====== Source ======

Le palais des comtes de Poitiers est un de ceux qui, en France, ont conservé peut-être les plus beaux restes. Bâti sur des ruines romaines par les Carlovingiens, puis détruit à plusieurs reprises, il fut réédifié par Guillaume le Grand au commencement du XIe siècle; de cette reconstruction il ne reste rien. On attribue à Guy-Geoffroy, fils de Guillaume, la construction de la grand'salle que nous voyons aujourd'hui; mais cette salle présentant tous les caractères de l'architecture civile de la fin du XIIe siècle, et Guy Geoffroy étant mort en 1086, il faut lui trouver un autre fondateur.
Le palais de Poitiers fut brûlé en 1346 par les Anglais, puis réparé en 1395 par Jean, duc de Berry et comte du Poitou. Ce prince, frère du roi Charles V, fit rebâtir le pignon de la grand'salle, décoré d'une immense cheminée (voy. CHEMINÉE, fig. 9 et 10), et le donjon qui existe encore, quoique très mutilé et qui sert aujourd'hui de cour d'assises 12. Cette magnifique construction se compose d'un gros corps de logis barlong, à trois étages voûtés, flanqué de quatre tours rondes aux angles et couronné de mâchicoulis, créneaux et combles.

====== Matériel fourni ======

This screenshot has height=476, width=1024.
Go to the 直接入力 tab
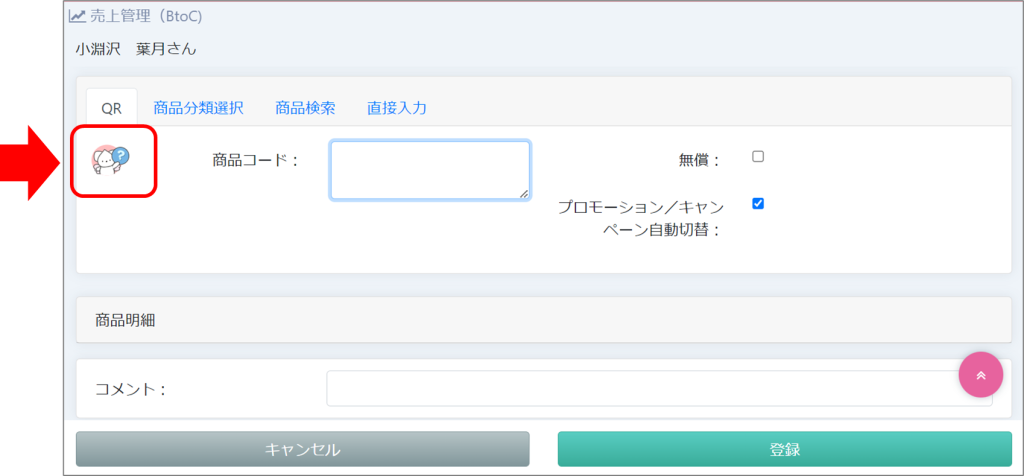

======

Objectif de l'exercice — Réécrivez sous forme de liste le paragraphe de la source ci-dessus qui commence par « Le palais de Poitiers fut brûlé », en conservant ses faits principaux.

Exercice corrigé —
- Le palais est brûlé en 1346 par les Anglais.
- Il est réparé en 1395 par Jean, duc de Berry et comte du Poitou, frère du roi Charles V.
- Ce prince fait rebâtir le pignon de la grand'salle, décoré d'une immense cheminée, ainsi que le donjon.
- Le donjon existe encore, bien que très mutilé, et sert aujourd'hui de cour d'assises.
- Il se compose d'un gros corps de logis barlong à trois étages voûtés, flanqué de quatre tours rondes aux angles et couronné de mâchicoulis, créneaux et combles.